Tradition meets innovation in new series.

The City of Birmingham Symphony Orchestra has announced a diverse programme for its 2025-26 season that reflects the city’s cultural identity.

Building on research from its Listening Project revealing that live music in Birmingham is seen as an integral aspect of life across the West Midlands, the CBSO aims to bridge classical tradition and contemporary innovation under the leadership of music director Kazuki Yamada.

Highlights will include the beginning of a full cycle of symphonies by Gustav Mahler, a concert performance of Giacomo Puccini’s opera Tosca with Welsh singer Sir Bryn Terfel, a Star Wars Original Trilogy weekend, and Charlie Chaplin’s The Gold Rush with live orchestra.

The new season opens with Sir Edward Elgar’s The Dream of Gerontius with the CBSO Chorus and includes other choral classics including Johannes Brahms’ German Requiem and John Adams’ Harmonium in an all-American Fourth of July finale.
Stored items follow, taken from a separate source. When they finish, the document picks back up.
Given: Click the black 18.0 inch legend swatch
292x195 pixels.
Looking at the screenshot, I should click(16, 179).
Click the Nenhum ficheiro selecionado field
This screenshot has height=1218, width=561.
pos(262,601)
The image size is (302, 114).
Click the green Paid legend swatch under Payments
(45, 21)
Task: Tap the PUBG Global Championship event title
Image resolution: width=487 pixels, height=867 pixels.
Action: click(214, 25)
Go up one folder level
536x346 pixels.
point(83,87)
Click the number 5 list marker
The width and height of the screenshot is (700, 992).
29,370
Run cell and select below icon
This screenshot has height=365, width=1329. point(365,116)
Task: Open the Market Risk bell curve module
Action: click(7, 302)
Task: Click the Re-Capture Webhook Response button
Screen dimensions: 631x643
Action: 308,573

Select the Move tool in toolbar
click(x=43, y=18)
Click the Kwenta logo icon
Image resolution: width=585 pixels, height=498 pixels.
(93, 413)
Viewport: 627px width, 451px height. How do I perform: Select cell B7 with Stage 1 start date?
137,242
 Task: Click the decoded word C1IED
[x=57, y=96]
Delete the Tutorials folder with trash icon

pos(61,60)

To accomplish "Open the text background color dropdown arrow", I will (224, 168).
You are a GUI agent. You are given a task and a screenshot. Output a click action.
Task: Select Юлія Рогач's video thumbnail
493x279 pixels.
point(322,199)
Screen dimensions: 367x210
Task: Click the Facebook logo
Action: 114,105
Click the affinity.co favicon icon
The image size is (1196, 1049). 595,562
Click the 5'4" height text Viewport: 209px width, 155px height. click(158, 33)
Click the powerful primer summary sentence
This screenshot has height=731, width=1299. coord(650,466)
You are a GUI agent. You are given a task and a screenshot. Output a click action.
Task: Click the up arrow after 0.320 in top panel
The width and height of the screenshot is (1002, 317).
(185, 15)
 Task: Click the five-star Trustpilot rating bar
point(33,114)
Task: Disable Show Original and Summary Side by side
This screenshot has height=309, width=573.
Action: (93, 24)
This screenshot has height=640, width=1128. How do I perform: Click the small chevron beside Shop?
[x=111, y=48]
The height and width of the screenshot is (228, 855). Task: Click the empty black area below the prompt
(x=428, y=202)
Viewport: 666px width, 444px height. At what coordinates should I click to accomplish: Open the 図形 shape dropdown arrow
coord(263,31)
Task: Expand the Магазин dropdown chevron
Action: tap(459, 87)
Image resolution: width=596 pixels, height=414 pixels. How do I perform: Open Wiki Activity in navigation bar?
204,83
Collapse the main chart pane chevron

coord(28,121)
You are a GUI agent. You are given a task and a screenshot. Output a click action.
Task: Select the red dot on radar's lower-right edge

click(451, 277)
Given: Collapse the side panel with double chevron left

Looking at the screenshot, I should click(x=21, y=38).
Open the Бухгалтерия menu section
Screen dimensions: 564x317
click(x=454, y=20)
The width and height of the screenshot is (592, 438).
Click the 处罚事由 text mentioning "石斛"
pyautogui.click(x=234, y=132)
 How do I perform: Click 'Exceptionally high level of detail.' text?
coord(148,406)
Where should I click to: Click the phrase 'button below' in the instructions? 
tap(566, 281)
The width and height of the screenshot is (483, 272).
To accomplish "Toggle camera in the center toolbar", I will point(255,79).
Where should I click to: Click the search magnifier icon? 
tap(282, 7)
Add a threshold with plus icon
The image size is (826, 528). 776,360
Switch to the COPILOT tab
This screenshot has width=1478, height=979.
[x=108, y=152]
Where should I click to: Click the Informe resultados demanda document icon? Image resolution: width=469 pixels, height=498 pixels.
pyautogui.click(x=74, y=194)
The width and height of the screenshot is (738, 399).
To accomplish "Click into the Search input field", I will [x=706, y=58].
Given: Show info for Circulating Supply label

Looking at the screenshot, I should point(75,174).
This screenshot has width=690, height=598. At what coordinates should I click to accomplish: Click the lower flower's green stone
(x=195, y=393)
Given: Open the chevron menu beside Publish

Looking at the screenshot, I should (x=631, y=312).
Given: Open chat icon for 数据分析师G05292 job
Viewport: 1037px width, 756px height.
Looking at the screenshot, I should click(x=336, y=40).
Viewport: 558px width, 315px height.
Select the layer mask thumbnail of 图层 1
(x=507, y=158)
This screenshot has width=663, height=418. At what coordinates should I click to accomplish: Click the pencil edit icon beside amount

There are also symphonic works by Sergei Rachmaninoff, Richard Strauss, Dmitri Shostakovich and Carl Nielsen.

Birmingham-born singer-songwriter Laura Mvula will present a Black Lives in Music evening, and Satnam Rana an evening celebrating light and winter festivals, while the CBSO’s collaboration with the Orchestral Qawwali Project will continue with a concert combining classical music with Sufi poetry and Indian Classical dance.

Meanwhile, CBSO in the City will return in July with free performances in public spaces throughout Birmingham. The orchestra will also present thirty-six concerts specifically designed for young people, including four family concerts featuring music from movies and books, as well as a festive Christmas concert.

Kazuki Yamada commented: “From symphonies to soundtracks, Beethoven to Bernstein, classics to world premieres – our 2025-26 season embodies what a modern orchestra should be – deeply rooted in the classical tradition, while simultaneously being bold in engaging with contemporary culture. This season is a celebration of musical diversity and an invitation for audiences to connect even more deeply with the CBSO. As we tour and perform, we want to showcase why culture and music are essential to us all.”

Catherine Arlidge, Director of Artistic Planning and former CBSO violinist, added: “Our season marries the global with the local. Whilst the variety within our season is informed by understanding our wide-ranging and diverse local audiences, we are also thrilled that so many top international artists will be joining us in Birmingham – Sir Bryn Terfel, Lisa Batiashvili, Osmo Vänskä, Vilde Frang and the Jussen brothers to name but a few.

“At a time of international geopolitical tensions, our concerts celebrate so many different musical voices – and remind us all about music’s power to unite people. Our orchestra is a living, breathing entity, nourished both by the incredible artists we work with and the audiences we perform for. Considering our art form as a dialogue has been key to this season – a season about celebrating home – on the world stage.”

The CBSO’s 2025-26 brochure is now available at cbso.co.uk/season. Tickets for the new season go on sale from Wednesday May 21st.